The required lines are those that contain "link"; pull them out of the data and copy them.

Records from a dataset:
·····
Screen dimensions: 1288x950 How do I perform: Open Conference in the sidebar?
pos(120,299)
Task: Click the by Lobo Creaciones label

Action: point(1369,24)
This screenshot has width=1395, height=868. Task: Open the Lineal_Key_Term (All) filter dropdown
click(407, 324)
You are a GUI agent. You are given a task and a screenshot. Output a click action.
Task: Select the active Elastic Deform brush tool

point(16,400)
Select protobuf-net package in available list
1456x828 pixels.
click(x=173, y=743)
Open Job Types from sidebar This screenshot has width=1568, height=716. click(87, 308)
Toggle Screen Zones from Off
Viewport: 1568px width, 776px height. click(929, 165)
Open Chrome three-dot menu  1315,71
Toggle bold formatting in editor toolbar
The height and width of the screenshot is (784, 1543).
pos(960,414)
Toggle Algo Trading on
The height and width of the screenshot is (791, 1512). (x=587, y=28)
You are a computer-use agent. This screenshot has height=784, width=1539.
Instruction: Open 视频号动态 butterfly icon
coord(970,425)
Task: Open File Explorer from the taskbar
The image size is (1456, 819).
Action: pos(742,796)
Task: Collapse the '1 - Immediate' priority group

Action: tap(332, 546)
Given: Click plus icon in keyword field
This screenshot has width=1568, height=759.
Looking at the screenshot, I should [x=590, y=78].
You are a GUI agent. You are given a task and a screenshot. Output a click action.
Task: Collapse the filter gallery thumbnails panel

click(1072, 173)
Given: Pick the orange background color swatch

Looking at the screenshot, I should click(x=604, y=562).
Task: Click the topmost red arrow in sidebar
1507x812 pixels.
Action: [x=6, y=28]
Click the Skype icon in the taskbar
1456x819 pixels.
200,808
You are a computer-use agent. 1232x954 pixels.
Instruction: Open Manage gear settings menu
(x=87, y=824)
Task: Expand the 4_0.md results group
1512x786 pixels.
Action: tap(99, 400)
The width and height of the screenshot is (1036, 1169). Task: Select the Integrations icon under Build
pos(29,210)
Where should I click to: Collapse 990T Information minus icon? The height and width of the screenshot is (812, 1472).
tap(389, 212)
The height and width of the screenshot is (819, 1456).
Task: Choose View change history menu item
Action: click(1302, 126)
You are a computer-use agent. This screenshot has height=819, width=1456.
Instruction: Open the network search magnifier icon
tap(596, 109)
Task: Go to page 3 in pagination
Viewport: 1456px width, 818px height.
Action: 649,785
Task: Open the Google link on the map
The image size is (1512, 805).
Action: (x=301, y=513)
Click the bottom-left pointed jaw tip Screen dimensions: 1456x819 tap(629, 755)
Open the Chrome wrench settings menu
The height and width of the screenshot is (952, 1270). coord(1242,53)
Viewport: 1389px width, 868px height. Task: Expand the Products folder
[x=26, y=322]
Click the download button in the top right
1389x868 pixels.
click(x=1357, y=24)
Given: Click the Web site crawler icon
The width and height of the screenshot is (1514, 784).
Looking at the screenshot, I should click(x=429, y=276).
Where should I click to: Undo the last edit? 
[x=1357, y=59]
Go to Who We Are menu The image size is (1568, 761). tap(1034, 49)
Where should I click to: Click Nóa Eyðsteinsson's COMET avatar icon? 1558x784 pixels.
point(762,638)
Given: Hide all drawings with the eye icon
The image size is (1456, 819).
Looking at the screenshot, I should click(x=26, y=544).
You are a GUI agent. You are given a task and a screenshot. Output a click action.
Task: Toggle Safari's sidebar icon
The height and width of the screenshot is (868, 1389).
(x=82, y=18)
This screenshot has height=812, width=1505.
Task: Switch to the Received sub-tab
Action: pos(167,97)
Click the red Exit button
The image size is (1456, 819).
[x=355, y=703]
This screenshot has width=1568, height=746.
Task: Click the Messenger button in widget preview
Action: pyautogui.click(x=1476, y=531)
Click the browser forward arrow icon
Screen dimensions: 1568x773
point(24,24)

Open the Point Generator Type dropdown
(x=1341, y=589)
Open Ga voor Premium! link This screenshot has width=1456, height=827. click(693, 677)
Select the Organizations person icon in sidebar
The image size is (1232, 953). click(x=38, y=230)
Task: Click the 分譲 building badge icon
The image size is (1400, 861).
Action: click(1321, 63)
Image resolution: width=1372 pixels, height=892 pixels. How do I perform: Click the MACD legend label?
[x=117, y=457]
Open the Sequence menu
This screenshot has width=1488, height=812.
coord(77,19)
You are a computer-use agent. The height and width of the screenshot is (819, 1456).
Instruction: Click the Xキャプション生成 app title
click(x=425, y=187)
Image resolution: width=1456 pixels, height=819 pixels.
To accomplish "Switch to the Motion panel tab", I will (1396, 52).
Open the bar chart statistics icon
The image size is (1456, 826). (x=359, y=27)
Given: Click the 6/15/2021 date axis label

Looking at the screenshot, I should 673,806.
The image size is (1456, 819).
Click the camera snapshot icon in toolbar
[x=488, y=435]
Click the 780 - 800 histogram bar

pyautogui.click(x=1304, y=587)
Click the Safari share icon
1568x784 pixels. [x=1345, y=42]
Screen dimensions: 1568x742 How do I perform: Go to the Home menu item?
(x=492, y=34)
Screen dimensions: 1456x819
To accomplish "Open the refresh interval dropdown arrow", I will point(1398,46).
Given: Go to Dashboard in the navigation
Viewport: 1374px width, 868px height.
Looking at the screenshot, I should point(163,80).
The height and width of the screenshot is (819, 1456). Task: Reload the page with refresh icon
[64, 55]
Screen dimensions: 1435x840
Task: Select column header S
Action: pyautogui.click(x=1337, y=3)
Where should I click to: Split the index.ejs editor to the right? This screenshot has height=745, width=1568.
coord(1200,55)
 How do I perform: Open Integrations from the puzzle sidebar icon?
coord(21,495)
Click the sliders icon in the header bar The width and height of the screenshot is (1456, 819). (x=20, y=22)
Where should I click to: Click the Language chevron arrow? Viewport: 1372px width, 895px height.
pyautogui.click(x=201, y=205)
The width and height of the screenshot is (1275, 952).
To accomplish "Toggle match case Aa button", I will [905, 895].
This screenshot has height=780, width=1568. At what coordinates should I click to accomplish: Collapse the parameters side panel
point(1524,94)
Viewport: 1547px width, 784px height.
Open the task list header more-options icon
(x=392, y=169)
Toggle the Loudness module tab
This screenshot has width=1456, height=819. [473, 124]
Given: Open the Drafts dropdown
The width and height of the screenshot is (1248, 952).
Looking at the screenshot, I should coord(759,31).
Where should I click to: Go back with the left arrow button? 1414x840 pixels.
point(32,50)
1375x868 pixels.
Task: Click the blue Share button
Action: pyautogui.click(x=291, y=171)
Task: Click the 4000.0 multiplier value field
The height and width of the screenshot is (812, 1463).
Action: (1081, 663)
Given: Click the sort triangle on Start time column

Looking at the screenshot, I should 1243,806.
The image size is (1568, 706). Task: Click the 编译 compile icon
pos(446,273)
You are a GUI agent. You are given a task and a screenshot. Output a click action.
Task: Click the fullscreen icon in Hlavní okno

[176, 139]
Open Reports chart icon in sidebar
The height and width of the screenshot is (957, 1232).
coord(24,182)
·····
● **Exercise solution**:
Task: Open the Google link on the map
Open Ga voor Premium! link This screenshot has width=1456, height=827. click(693, 677)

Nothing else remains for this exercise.